→ **Work instructions**
• a. Edit the stretch of the Albert fine-tuning page from "Google didnt open" through "with bert/albert models." so that "tokenizer" is replaced with "vocabulary builder".
• b. Resume the Albert fine-tuning page after its final line and keep writing it.

----- Document

/Albert_Finetune_with_Pretrain_on_Custom_Corpus

1. Pretrain Albert on custom corpus 2. Finetune the pretrained Albert model on downstream task

Primary LanguageJupyter Notebook

Introduction

Note: I have created a colab notebook in this repo, Albert_Finetune_with_Pretrain_on_Custom_Corpus_ToyModel.ipynb, which runs end to end for all steps with a toy model defined below, and requires only CPU for demonstration purpose.

This notebook (albert_toy) illustrates how to

  1. pretrain Albert with custom corpus
  2. further fine tune the pretrained Albert This notebook illustrates with example use case as, with a corpus of restaurant reviews to extract if there are any dish names in the restaurant review. The whole corpus of restaurant reviews will be used as custom corpus to pretrain Albert model. The the pretrained albert model would be further fine tuned on custom dish name recognition task (like a custom NER), with training data as labelled restaurant review indicating dish name tokens.

Dataset

Restaurant reviews:

data_toy/restaurant_review_nopunct.txt

"I like the mala steamboat a lot",

"The chicken rice doesn't taste nice"

Dish name from the reviews respectively, to be used to create training/evaluation data as labelled restaurant review indicating dish name tokens:

data_toy/dish_name_train.csv

"I like the mala steamboat a lot", "mala steamboat",

"The chicken rice doesn't taste nice.", "chicken rice",

data_toy/dish_name_val.csv

"I like the chicken rice a lot", "chicken rice",

"The mala steamboat doesn't taste nice.", "mala steamboat",

Steps

1. Build Vocab for own custom corpus

Overview

Google didnt open source the wordpeice unsupervised tokenizer, we can modify on open sourced SentencePiece or t2t text encoder subword builder to generate vocab that is compatible with bert/albert models.

An open source implementation of modifying t2t text encoder subword builder could be found at https://github.com/kwonmha/bert-vocab-builder

Steps

  1. Clone the repo (Create environment and install requirements accordingly)

  2. Prepare corpus files

  3. run the command in the repo directly python subword_builder.py --corpus_filepattern "{corpus_for_vocab}" --output_filename {name_of_vocab} --min_count {minimum_subtoken_counts}

    Refer models_toy/vocab.txt for vocab file built by above steps using the sample dataset

2. Pretrain Albert with own custom corpus

Overview

Repo: https://github.com/google-research/ALBERT

Steps

  1. Clone the repo (Create environment and install requirements accordingly)

----------
----- Data rows

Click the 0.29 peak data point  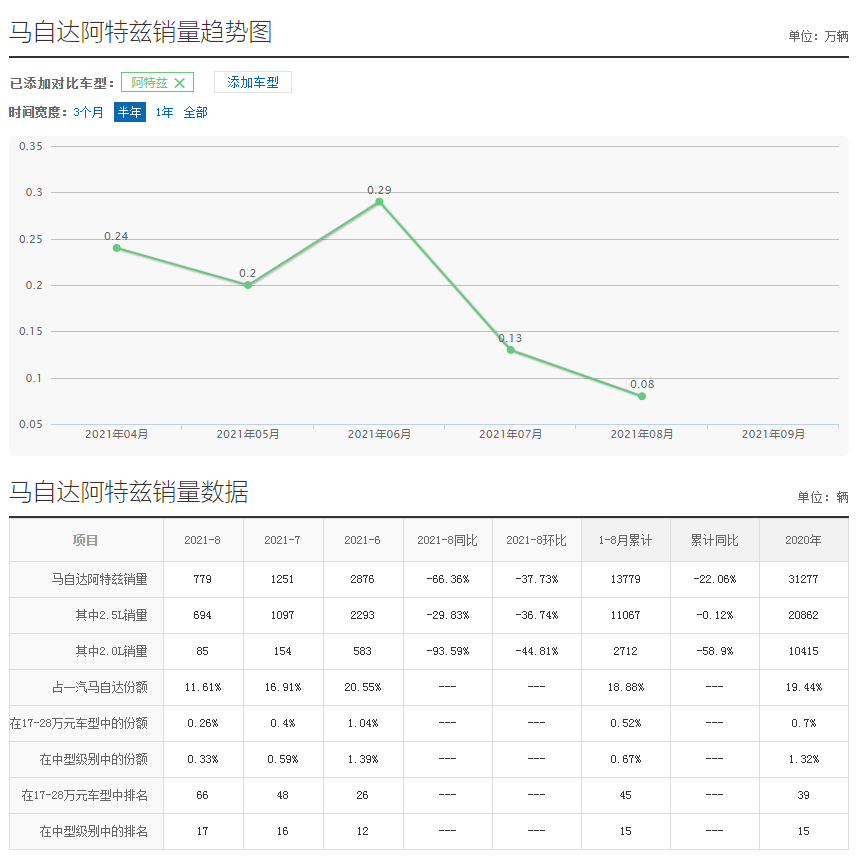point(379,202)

----------
----- Data rows

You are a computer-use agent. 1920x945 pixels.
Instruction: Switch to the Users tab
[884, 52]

----------
----- Data rows

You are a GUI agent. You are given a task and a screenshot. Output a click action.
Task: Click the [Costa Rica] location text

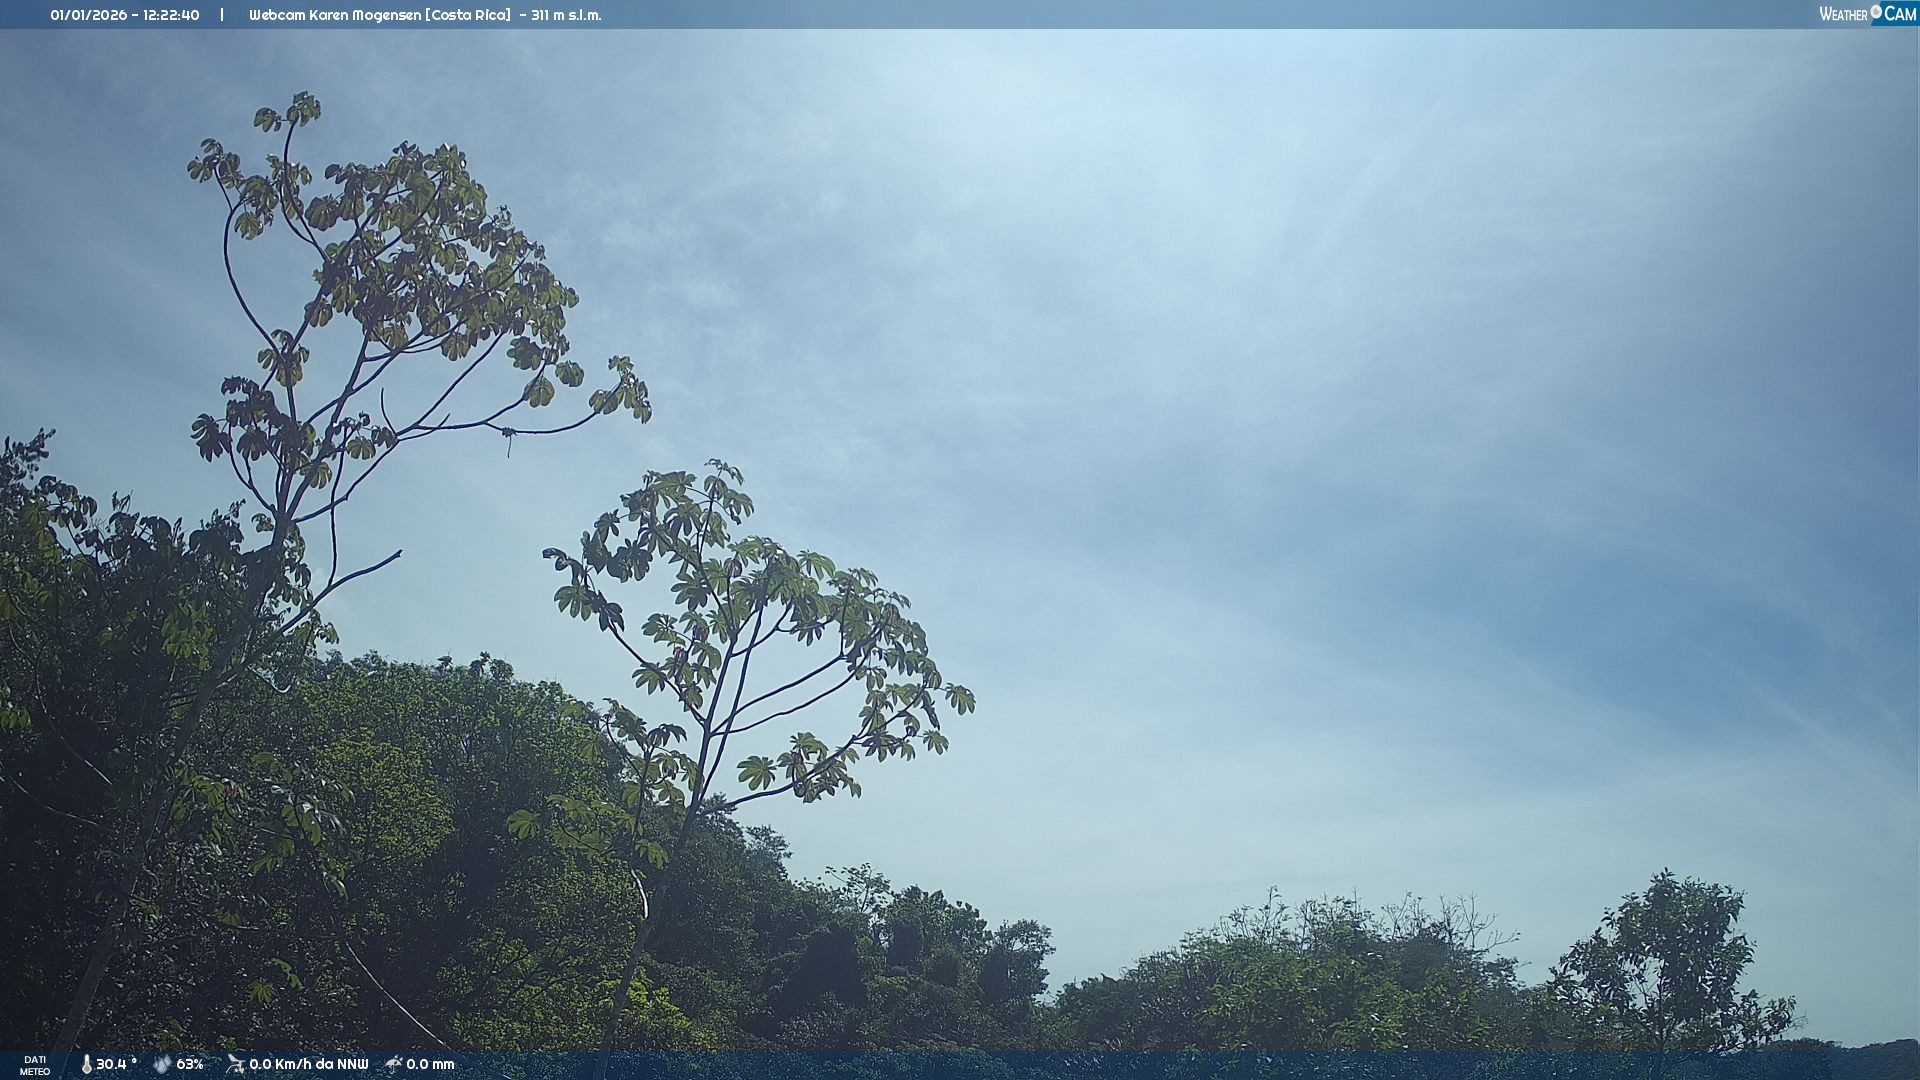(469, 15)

----------

→ **Outputs for the tasks**
• a.
Google didnt open source the wordpeice unsupervised vocabulary builder, we can modify on open sourced SentencePiece or t2t text encoder subword builder to generate vocab that is compatible with bert/albert models.

• b.
  2. Create Albert pretrain files: run the command in the repo directly using corpus and vocab used in Build Vocab step, python create_pretraining_data.py --input_file "{corpus}" --output_file {output_file} --vocab_file {vocab_file}

    Refer data_toy/restaurant_review_train for pretraining data created by above step using the sample dataset

  3. Pretrain albert model

    1. Prepare albert_config_file (models_toy/albert_config.json) : note vocab_size in albert_config_file should be same as the total vocab in Build Vocab step. Refer to https://tfhub.dev/google/albert_base/2 for a ablert_base_v2 config file
    2. Run the command in the repo directly, python run_pretraining.py --input_file={albert_pretrain_file} --output_dir={models_dir} --albert_config_file={albert_config_file}

3. Finetune Albert with downstream tasks

Overview

tensorflow version

Repo: https://github.com/google-research/ALBERT Reference to run_classifier.py in ALBERT repo. Details refer to the notebook albert_finetuning_toy.ipynb in this repo.

pytorch version

Repo: https://github.com/huggingface/transformers Details refer to the notebook albert_finetuning_toy_pytorch_multiGPU.ipynb in this repo.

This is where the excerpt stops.